* **Requirement**
All lines in the records below with the word "email" must be returned.
- - -
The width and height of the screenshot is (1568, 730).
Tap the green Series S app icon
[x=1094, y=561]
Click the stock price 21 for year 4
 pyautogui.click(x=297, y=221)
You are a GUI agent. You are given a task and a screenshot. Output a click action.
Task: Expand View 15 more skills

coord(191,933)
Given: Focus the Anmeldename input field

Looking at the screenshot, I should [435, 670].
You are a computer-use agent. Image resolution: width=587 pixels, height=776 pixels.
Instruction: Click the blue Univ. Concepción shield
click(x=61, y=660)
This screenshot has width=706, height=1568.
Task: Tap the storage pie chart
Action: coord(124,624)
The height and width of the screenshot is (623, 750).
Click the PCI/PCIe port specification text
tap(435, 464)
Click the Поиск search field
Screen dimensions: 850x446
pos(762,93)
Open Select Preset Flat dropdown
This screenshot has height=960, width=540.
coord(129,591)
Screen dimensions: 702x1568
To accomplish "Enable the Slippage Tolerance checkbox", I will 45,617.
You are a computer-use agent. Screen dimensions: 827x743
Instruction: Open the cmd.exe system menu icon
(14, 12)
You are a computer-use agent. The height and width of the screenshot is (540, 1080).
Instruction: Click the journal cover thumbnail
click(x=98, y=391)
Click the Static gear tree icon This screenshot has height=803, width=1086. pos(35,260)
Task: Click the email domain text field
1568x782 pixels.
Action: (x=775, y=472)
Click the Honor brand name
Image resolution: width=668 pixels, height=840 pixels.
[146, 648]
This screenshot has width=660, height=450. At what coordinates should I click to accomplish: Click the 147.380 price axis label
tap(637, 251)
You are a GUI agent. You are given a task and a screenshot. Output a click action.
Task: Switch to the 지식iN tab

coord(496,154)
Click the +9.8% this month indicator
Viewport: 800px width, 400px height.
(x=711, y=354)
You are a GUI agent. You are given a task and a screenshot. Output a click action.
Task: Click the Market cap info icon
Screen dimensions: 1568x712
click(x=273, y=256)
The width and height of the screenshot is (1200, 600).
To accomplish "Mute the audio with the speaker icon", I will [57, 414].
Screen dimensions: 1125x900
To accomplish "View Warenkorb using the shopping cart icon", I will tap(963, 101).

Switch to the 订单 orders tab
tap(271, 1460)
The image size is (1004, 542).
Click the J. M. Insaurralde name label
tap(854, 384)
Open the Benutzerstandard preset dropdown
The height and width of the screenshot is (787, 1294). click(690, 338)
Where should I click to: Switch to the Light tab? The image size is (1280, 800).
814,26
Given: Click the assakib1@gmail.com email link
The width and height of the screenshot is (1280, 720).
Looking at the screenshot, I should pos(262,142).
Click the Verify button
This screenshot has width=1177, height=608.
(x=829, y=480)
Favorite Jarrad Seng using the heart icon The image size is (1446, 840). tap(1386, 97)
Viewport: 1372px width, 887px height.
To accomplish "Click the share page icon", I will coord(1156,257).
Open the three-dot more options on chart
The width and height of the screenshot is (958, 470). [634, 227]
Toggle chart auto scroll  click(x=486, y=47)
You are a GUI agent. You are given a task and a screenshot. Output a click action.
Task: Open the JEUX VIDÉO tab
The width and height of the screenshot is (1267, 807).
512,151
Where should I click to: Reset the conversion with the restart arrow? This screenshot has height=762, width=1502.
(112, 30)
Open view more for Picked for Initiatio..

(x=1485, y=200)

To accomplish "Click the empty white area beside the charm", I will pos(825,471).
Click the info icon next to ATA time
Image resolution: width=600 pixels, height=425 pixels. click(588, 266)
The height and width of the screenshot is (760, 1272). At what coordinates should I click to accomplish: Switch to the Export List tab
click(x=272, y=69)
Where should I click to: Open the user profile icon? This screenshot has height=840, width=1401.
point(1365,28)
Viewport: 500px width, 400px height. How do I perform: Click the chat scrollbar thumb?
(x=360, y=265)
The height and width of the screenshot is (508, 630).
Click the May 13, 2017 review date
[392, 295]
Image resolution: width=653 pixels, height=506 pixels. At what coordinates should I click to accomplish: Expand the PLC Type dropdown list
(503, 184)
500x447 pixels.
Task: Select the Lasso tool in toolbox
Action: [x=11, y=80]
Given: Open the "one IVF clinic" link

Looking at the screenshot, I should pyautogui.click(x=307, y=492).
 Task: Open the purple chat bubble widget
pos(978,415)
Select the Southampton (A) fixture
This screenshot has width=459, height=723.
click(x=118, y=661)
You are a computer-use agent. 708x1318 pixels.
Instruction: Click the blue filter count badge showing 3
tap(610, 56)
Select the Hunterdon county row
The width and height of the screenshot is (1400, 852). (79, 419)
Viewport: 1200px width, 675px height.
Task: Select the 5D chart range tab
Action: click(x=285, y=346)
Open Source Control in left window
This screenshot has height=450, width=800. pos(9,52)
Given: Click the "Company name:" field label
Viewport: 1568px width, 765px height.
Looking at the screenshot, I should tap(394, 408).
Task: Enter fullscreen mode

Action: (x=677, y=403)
- - -
* **Response area**
Task: Click the email domain text field
Given: Click the assakib1@gmail.com email link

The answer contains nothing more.